Bab 2. Amanda Putri

Amanda Putri atau yang akrab dipanggil Ami, sedang berada di serambi depan rumahnya berdiri mengawasi adik-adiknya yang sedang bermain.

Ia bersantai sejenak ketika tiba-tiba pak Jamal, petugas pos keliling di desanya itu datang dengan sepeda motor tuanya memasuki pekarangan rumahnya. Seperti biasa, lelaki paruh baya yang masih terlihat sehat itu datang mengantarkan surat untuknya.

“Biasa, Neng. Saya hanya menjalankan tugas, barusan tadi ada titipan surat dari sekolahan.” Ucap pak Jamal mematikan mesin motornya, lalu melangkah turun dan bergegas menaiki anak tangga rumah Ami.

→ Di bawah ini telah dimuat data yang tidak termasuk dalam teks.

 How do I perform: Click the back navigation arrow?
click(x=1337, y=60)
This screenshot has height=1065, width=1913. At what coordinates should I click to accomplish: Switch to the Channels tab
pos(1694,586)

Pak Jamal lalu menyerahkan beberapa lembar amplop surat ke tangan Ami yang langsung menyimpannya ke atas meja. Ami menghela napas, dari tulisan di pojok atas surat itu Ami sudah bisa menebak kalau isi surat itu adalah tagihan uang sekolah adik-adiknya.

“Iya, Pak Jamal. Terima kasih, Saya mengerti kok.” Jawab Ami sambil tersenyum.

“Ya sudah, Neng. Kalau begitu Bapak pamit dulu,” kata pak Jamal balik badan, berjalan menuruni anak tangga.

“Pak Jamal, mampir dulu. Kami baru saja panen singkong dari kebun belakang rumah, alhamdulillah hasilnya lumayan banyak.”

“Terima kasih, Neng. Bapak buru-buru, masih ada tugas dari pak RT lagi.” Tolak pak Jamal.

“Tunggu sebentar saja, Pak. Gak lama, kok. Titip buat ibu di rumah,” cegah Ami, menahan pak Jamal untuk menunggu sebentar saja. Pak Jamal menurut, ia menunggu di dekat motornya.

“Kebetulan ada Rivan datang,” ujar Ami menatap senang kedatangan adik lelakinya itu. “Van, tolong ambilkan bungkusan plastik di atas meja dapur. Bawa ke sini ya, kasih sama pak Jamal.”

Rivan, bocah lelaki berumur delapan tahun yang baru saja datang bermain di luar rumah bergegas masuk ke dalam rumah. “Kak Ami, bungkusan plastik hitam ini bukan sih?” teriak Rivan dari dapur rumah.

“Iya, ada dua kan. Bawa saja semua keluar,” sahut Ami setengah berteriak.

“Oke.”

Rivan keluar dengan menenteng plastik berisi singkong mentah di tangan kirinya, satu kantong plastik lagi ia bawa dengan cara menggigit talinya.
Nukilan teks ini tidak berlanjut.